## 課題一覧
1 > 抜粋本文のうち、「図1に示すように、被害を低減」から「び、不確定性が内在している。」までを一字一句違えずに出力せよ。
2 > 抜粋本文によれば、複雑なシステムはどのような過程を経て事故に至るのか。1～3文で説明せよ。

## 抜粋本文
· · · · · · ·
図1に示すように、被害を低減できれば、災害からの復旧を早期化し、レジリエンス指標となる領域11の面積をより小さくすることができる。
【0040】
次に、インフラシステムなどの複雑系を解析するときの問題について説明する。インフラシステムは、パーツ、ユニット(コンポーネントまたはモジュール)、および、サブシステムの間に、複雑な相互作用を有する。システムにおける物理現象の原因と影響度は、十分に解明されていない場合も多く、予期できないイベントが発生し得る。複雑系のモデル化には、不確実性、曖昧性、および、不確定性が内在している。
【0041】
相互作用は、以下のような状態が発生する際に生じやすい。
・共通のモードまたは共通原因の関連
・相互関連したサブシステム
・フィードバックループ
・間接情報
・複数の関連した制御
・限定された理解
・故障機器を孤立させる可能性が限られている
・供給材料の代替が限られている
【0042】
複合的なハザード、設計不備、装置故障、および、運転者のエラーの組合せが複雑な相互作用をもたらす場合もある。複雑系では、外生的要因および内生的要因により、ブルウィップ効果(Bullwhip Effect)、自己相似性、相転移現象、メタ安定性、および、予期しない動作などの非線形現象(創発現象、共鳴現象)が発生し、危機的な状態(クライシス)に至る場合がある。
【0043】
高度に複雑な社会システムに絡む安全問題に対して、従来の技術では対処できないことが認識されるようになってきている。複雑なシステムでは、以下のような現象が事故に繋がる恐れがある。
・要素間の局所的な相互作用から全体秩序が発現する創発現象
・非線形ではあるが単純で決定論的なメカニズムから複雑で乱雑な挙動が現れるカオス、または、パターン形成(散逸構造など)
・確率統計の基本定理である大数の法則から予想されるよりも高頻度で低頻度事象が起きるファットテール
【0044】
このように、複雑なシステムを構成する要素(システム要素)間、および、外的負荷との間の非線形な相互作用から、システムが不安定になり、新たな全体秩序が形成され、事故に繋がるという事象が問題となっている。
· · · · · · ·
## 元データ
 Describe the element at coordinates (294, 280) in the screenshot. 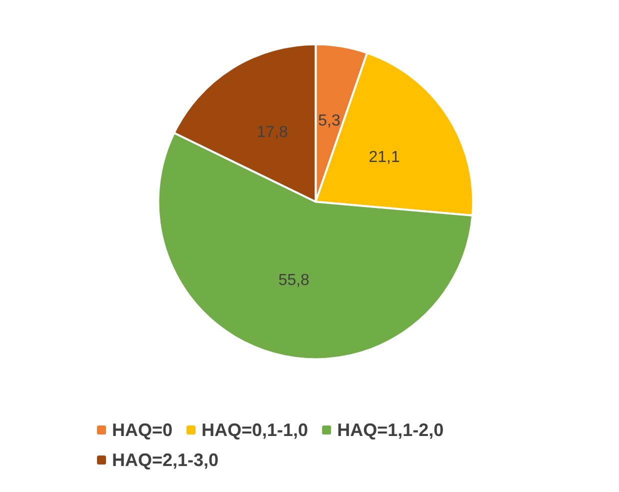

I see `data-label: 55,8` at that location.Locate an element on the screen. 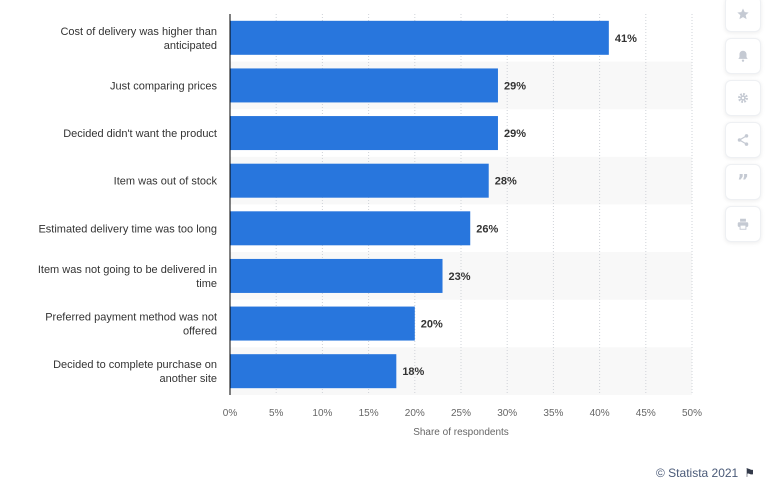  x-tick-label: 25% is located at coordinates (461, 414).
· · · · · · ·
## 回答一覧
1 >
図1に示すように、被害を低減できれば、災害からの復旧を早期化し、レジリエンス指標となる領域11の面積をより小さくすることができる。
【0040】
次に、インフラシステムなどの複雑系を解析するときの問題について説明する。インフラシステムは、パーツ、ユニット(コンポーネントまたはモジュール)、および、サブシステムの間に、複雑な相互作用を有する。システムにおける物理現象の原因と影響度は、十分に解明されていない場合も多く、予期できないイベントが発生し得る。複雑系のモデル化には、不確実性、曖昧性、および、不確定性が内在している。

2 > システムを構成する要素の間、および外的負荷との間に非線形な相互作用が生じ、それによってシステムが不安定になる。その結果、新たな全体秩序が形成され、事故に繋がる。